Pero hay un aspecto, en cambio, en el que no cabe decir lo mismo: el procedimiento de reforma de la Constitución, especialmente cuando se trate de un reemplazo total de la misma, pues se dispone no sólo que la Asamblea Constituyente sea paritaria y cuente con escaños reservados a los pueblos y naciones indígenas, sino que su duración no podrá ser inferior a 18 meses (artículo 387). Aprobar el proyecto de texto constitucional chileno conlleva por tanto negar la posibilidad de que el constituyente futuro, «el pueblo de la posteridad», no necesite tanto tiempo, pero, sobre todo, quiera recuperar la nación de ciudadanos sin apellidos; libres e iguales cualquiera sea su condición étnica. ¿No es demasiada arrogancia constituyente presumir o forzar a que no pueda ser así? 

Es ya tópico comparar el pre-compromiso colectivo que supone una Constitución con la imagen homérica de Ulises y las sirenas (la Constitución ata las manos a la generación futura para evitar que caiga en las tentaciones en las que racionalmente no quiere caer).
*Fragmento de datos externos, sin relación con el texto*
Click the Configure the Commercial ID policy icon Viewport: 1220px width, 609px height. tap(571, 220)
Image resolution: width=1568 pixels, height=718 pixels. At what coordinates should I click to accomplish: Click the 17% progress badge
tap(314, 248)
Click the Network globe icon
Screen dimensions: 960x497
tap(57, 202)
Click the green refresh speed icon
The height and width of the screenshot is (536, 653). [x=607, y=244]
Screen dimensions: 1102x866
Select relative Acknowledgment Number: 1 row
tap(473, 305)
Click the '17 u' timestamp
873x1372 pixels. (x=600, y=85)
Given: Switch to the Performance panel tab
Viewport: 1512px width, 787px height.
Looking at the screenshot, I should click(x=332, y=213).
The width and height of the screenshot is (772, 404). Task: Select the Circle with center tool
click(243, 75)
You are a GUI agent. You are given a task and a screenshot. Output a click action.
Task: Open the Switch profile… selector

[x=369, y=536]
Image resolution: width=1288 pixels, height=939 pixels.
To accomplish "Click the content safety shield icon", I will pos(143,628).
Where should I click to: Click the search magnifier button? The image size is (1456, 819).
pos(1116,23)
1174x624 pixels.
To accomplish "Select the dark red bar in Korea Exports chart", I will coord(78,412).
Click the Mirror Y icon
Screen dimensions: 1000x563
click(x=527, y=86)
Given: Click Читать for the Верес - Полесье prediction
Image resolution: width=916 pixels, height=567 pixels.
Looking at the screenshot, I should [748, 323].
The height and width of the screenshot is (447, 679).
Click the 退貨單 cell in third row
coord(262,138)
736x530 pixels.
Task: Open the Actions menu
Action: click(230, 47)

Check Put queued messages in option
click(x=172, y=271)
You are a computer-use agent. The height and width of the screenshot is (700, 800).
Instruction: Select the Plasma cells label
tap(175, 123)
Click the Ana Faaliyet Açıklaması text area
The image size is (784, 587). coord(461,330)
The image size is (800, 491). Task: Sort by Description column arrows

La Constitución chilena no sólo ataría a Ulises a un mástil mediante la imposición de controles al poder y el otorgamiento de derechos, sino que también le instruiría sobre quién y cómo se atará de nuevo y cuán largas habrán de ser las cuerdas en ese caso.

 No deja de ser paradójico que el proyecto constitucional chileno, en su modo de abordar el poder constituyente futuro y la reforma, sea fiel a Guzmán y así traidor a su original espíritu constituyente.

Pero quizá al pueblo chileno le compense pese a todo. Lo comprobaremos pronto.